The framework weaves together four complementary layers – structural validation, rule‐based logical checks, peer comparison, and weighted prioritisation – transforming anomaly detection from a surface‐level cleaning task into a structured process of active quality assurance. Developed through an iterative, expert‐informed process, it is reproducible and adaptable, balancing statistical rigour with the contextual realities of the water sector so that each flag raised carries both analytical credibility and practical relevance.
Applied to the 2022–2024 NewIBNET dataset, the framework is assessed through robustness checks, a national case study of Indonesian utilities, and an expert survey. Results show that it improves anomaly interpretability, limits the propagation of flawed data into comparative analyses, and reduces review time from 75 hours to under 2 minutes – earning unanimous expert endorsement for operational deployment.
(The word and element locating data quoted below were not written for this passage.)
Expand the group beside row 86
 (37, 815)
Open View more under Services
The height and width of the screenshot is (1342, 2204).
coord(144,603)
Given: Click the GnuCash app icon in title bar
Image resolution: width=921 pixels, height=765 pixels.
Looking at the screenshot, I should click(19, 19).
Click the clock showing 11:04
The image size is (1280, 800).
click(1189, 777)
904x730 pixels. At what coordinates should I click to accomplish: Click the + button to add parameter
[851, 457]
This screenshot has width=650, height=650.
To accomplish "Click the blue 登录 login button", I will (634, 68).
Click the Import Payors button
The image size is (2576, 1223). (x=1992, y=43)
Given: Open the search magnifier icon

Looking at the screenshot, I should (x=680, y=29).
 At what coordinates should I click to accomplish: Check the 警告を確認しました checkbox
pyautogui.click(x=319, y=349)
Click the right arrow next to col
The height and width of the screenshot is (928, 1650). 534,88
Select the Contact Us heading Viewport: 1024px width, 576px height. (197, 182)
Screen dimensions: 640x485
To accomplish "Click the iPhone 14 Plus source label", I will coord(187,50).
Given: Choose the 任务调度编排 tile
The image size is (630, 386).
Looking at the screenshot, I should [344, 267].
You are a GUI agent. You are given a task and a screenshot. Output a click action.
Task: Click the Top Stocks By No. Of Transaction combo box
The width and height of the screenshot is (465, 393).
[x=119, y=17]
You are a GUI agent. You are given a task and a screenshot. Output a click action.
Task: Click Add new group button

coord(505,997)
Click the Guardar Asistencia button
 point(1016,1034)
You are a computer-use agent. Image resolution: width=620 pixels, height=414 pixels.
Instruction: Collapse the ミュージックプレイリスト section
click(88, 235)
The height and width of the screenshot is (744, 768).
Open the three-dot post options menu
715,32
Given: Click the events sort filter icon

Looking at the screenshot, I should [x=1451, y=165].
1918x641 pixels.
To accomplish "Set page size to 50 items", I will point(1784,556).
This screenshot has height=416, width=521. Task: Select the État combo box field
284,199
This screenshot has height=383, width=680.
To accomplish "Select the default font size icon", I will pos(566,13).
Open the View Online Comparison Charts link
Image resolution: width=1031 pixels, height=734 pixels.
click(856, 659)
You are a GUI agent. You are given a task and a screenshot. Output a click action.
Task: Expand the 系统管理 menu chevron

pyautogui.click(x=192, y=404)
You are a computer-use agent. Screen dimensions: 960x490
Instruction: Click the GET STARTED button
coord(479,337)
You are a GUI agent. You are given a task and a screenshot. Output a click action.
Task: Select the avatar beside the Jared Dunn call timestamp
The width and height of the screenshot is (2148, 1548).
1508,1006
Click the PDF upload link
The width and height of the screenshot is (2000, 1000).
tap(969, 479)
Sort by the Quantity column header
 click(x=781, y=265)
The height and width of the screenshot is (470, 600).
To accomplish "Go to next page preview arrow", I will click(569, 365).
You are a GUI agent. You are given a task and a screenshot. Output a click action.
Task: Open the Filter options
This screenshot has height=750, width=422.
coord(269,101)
By translating the principles of automated, ethically grounded validation into a scalable methodology, this work advances the state of practice in anomaly detection for data‐scarce sectors. In shifting from red flags to real solutions, it demonstrates how automated validation can turn detection into action, building trust where data meets water, and enabling more transparent, equitable decisions in global water governance.